Optimizing data access for high-latency networks II
Published by marco on
In the previous article, we discussed a performance problem in the calendar of Encodo’s time-tracking product, Punchclock.
Instead of guessing at the problem, we profiled the application using the database-statistics window available to all Quino applications.[1] We quickly discovered that most of the slowdown stems from the relatively innocuous line of code shown below.
var people =
Session.GetList<Person>().
Where(p => p.TimeEntries.Any()).
ToList();
First things first: what does the code do?
Before doing anything else, we should establish what the code does. Logically, it retrieves a list of people in the database who have recorded at least one time entry.
The first question we should ask at this point is: does the application even need to do this? The answer in this case is ‘yes’. The calendar includes a drop-down control that lets the user switch between the calendars for different users. This query returns the people to show in this drop-down control.
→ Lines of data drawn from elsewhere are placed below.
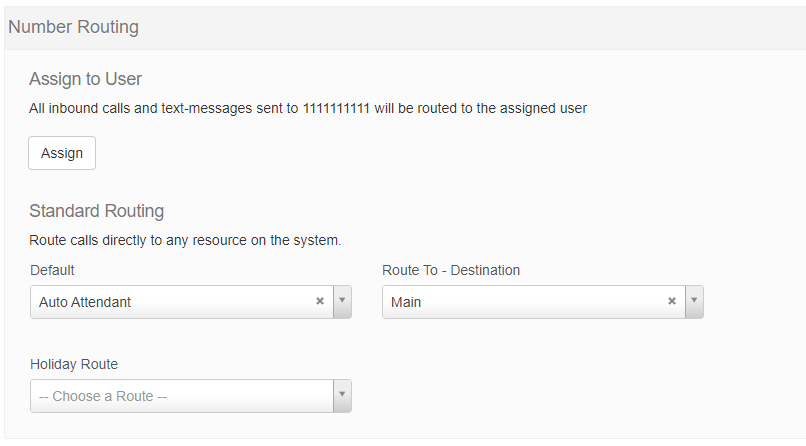Viewport: 806px width, 446px height.
Task: Click the Holiday Route field label
Action: [74, 364]
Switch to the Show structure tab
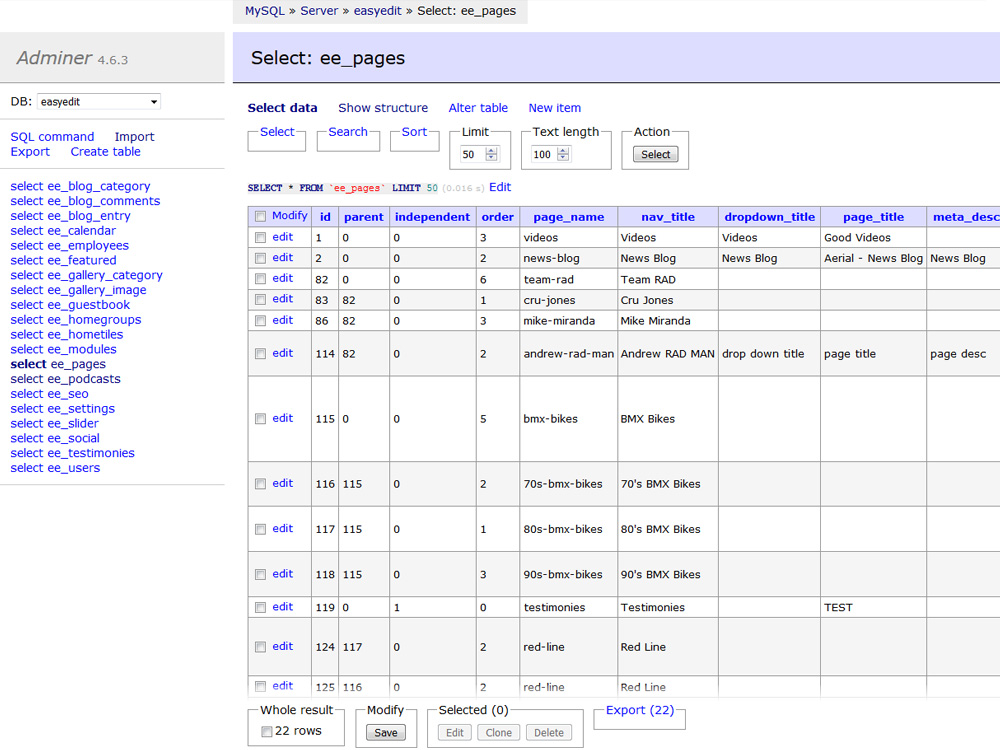This screenshot has height=750, width=1000. click(x=383, y=108)
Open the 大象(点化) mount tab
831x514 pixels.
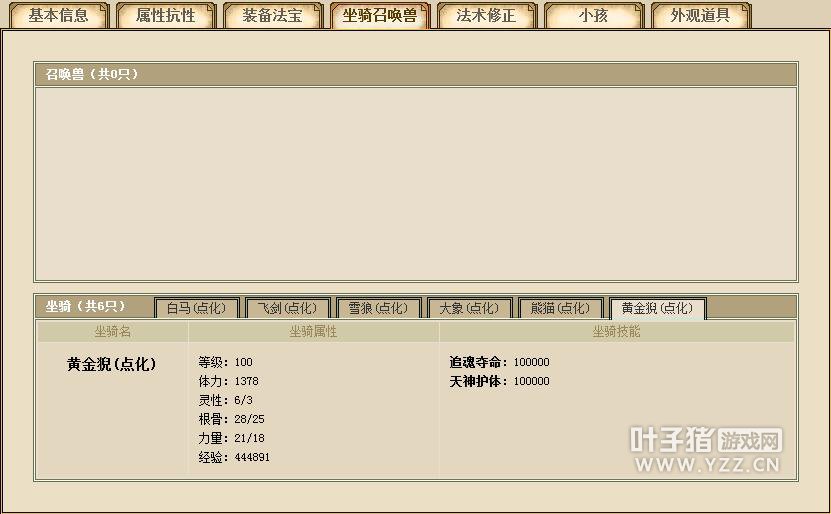click(x=469, y=308)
With the intent and usefulness of the code established, let’s dissect how it is accomplishing the task.
- The
Session.GetList<Person>()
portion retrieves a list of all people from the database - The
Where()
method is applied locally for each object in the list[2] - For a given person, the list of TimeEntries is accessed
- This access triggers a lazy load of the list
- The
Any()
method is applied to the full list of time entries - The
ToList()
method creates a list of all people who match the condition
Though the line of code looks innocuous enough, it causes a huge number of objects to be retrieved, materialized and retained in memory—simply in order to check whether there is at least one object.
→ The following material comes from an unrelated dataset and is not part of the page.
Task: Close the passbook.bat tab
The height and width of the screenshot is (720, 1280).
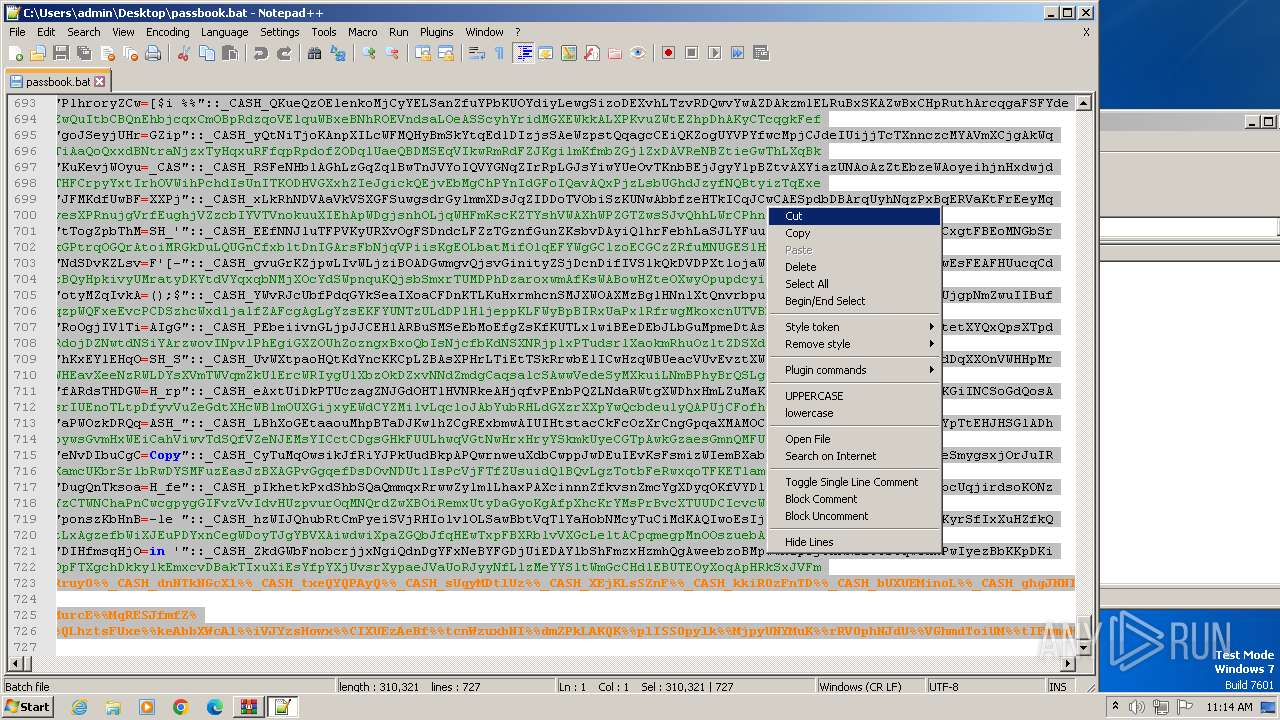Action: point(100,81)
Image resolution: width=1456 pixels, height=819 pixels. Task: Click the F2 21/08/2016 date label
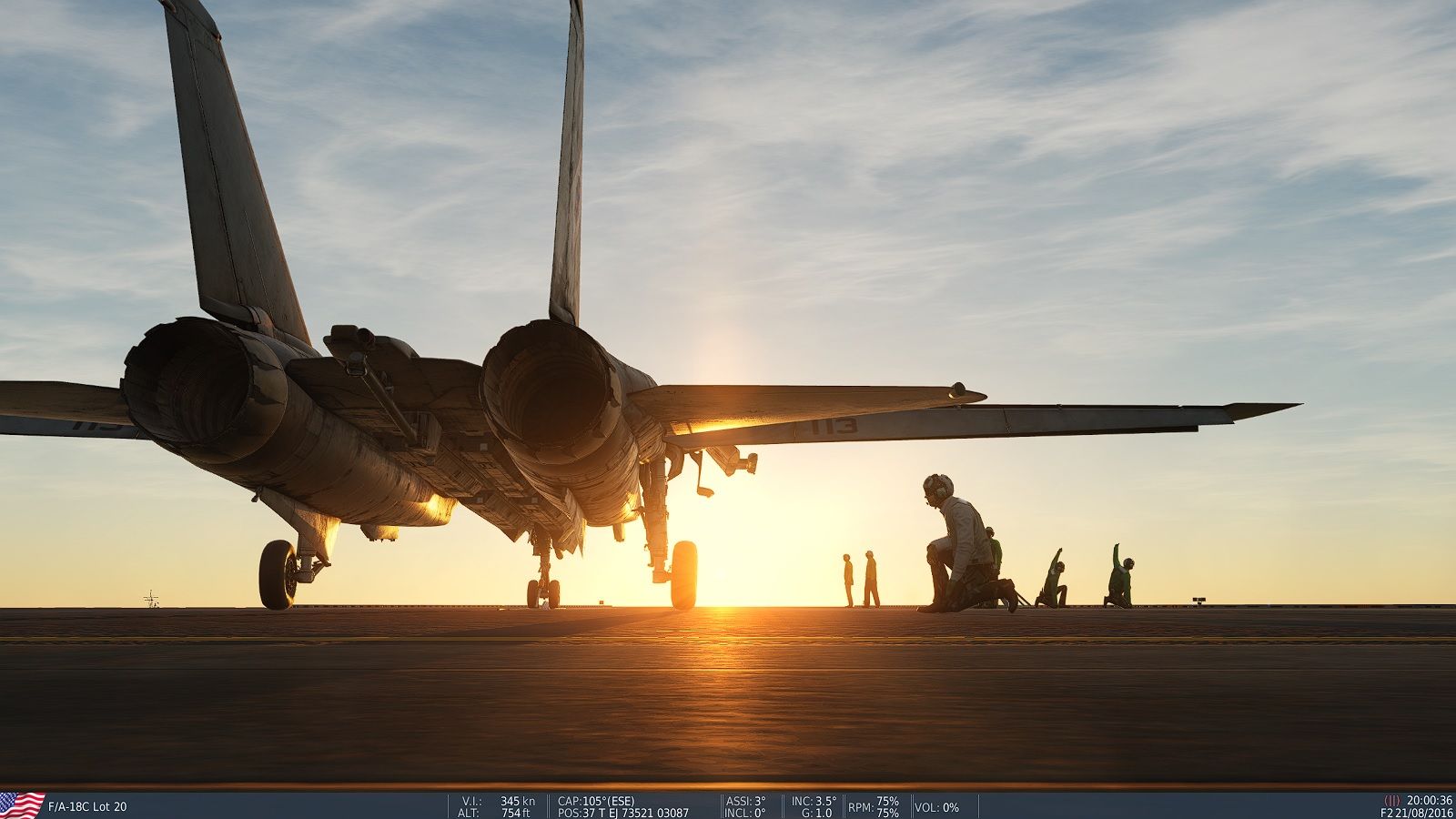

This is a real-world example of a performance problem that can happen to any developer. Instead of blaming the developer who wrote this line of code, its more important to stay vigilant to performance problems and to have tools available to quickly and easily find them.
Stop creating all of the objects
The first solution I came up with[3] was to stop creating objects that I didn’t need. A good way of doing this and one that was covered in Quino: partially-mapped queries is to use cursors instead of lists. Instead of using the generated list TimeEntries
, the following code retrieves a cursor on that list’s query and materializes at most one object for the sub-query.
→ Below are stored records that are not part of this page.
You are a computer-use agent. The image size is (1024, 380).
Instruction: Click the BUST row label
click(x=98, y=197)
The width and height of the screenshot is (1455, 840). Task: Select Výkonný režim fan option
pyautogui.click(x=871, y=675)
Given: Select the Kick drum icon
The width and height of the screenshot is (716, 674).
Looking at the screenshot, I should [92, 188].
var people = Session.GetList<Person>().Select(p =>
{
using (var cursor = Session.CreateCursor<TimeEntry>(p.TimeEntries.Query))[4]
{
return cursor.Any();
}
}).ToList();
A check of the database statistics shows improvement, as shown below.
Time-entry queries with cursors
Just by using cursors, we’ve managed to reduce the execution time for each query by about 75%.[5] Since all we’re interested in finding out is whether there is at least one time entry for a person, we could also ask the database to count objects rather than to return them. That should be even faster. The following code is very similar to the example above but, instead of getting a cursor based on the TimeEntries
query, it gets the count.
var people =
Session.GetList<Person>().
Where(p => Session.GetCount(p.TimeEntries.Query) > 0).
ToList();
How did we do? A check of the database statistics shows even more improvement, as shown below.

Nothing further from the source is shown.